印刷工程に入る前に発生するヤレもある。例えば、用紙販売会社から紙が入荷した段階で、まれにワンプ(用紙を包んでいる包みのこと)ごと折れ曲がっていたり、用紙の水分量がバランスを欠いて「おちょこ(おちょこのように四辺がそっくりかえっている)」になっているものがある。こういった用紙は印刷機を通らないので、ワンプを開封する前に返品をする。ちなみに、ワンプを開封したあとは、よほどのことがない限り返品することができない。ただし、開封しないと判明しなかったような用紙は返品が可能。
ヤレは廃棄するのが基本だが、印刷会社によっては「ヤレ通し」という作業のために保管をする場合がある。通常、印刷工程での見当、色調整は予備紙を使って行うが、予備紙が少ない場合、裏白のヤレ紙を使って見当、色の調整を行う。ただし、ヤレは印刷機を一度通っているのでスプレーパウダーがついており、ヤレ通しはヒッキーの原因になる。
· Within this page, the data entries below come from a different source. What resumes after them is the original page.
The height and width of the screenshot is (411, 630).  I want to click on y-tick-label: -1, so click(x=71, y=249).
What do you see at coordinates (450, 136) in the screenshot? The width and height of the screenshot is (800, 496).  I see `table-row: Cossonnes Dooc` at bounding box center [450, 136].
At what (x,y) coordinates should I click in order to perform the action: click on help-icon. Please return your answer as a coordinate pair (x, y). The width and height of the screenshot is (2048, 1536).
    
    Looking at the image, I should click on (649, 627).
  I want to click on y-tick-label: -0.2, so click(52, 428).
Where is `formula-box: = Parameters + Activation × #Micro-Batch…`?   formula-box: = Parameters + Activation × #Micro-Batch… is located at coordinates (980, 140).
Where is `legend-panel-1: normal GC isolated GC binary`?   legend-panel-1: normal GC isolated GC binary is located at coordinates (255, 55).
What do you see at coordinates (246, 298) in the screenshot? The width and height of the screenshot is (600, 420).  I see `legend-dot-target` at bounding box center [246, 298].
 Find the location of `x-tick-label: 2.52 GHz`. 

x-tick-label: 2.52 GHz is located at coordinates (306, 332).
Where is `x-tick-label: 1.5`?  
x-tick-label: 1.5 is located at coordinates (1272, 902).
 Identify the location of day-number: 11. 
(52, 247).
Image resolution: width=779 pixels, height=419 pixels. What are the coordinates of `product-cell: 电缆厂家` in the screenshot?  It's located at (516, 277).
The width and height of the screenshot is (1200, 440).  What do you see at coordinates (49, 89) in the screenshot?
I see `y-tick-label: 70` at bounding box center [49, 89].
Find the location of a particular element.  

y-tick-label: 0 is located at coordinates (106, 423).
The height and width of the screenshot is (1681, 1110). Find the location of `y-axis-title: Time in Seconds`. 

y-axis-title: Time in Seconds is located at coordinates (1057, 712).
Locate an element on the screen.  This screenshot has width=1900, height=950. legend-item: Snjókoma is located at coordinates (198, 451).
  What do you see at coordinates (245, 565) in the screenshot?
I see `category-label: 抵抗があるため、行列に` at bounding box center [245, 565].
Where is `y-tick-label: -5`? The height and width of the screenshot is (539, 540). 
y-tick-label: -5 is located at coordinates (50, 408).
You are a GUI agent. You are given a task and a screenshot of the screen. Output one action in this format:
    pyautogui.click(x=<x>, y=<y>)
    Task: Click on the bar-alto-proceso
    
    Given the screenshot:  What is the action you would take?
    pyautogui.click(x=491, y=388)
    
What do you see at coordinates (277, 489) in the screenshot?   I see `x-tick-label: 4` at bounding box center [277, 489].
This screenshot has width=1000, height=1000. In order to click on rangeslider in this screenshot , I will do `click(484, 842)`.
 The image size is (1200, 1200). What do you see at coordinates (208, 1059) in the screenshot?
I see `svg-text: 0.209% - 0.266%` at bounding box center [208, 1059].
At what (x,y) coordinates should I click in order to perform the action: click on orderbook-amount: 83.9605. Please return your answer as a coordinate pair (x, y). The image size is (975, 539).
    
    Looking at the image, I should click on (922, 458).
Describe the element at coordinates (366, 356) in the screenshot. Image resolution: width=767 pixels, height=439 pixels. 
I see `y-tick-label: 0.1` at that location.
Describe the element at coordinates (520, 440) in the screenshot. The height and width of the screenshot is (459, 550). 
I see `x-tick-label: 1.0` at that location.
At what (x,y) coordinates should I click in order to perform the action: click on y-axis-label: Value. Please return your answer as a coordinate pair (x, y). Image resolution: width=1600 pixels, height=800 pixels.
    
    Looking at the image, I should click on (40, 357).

また裏白紙ではなく両面に印刷されたヤレで調整を行うと、ヒッキーの原因になるのはもちろん、白紙部分と印刷面でのインキ転移不良がおこり、インキつぼの調整がうまくいかない。ヤレ通しは「ヤレ混入(製品にヤレ紙が混じってしまうこと)」の原因にもなるので、できるかぎり行わない方がよい。
製本など、印刷の後工程でもヤレは発生する。折りの工程では折り位置の調整を行う際にヤレが発生するし、本文を表紙でくるんで綴じる際にも調整のためにヤレが発生する。そのような理由で、印刷時には実際の部数よりも多く印刷を行い、製本予備として製本部門に送る必要がある。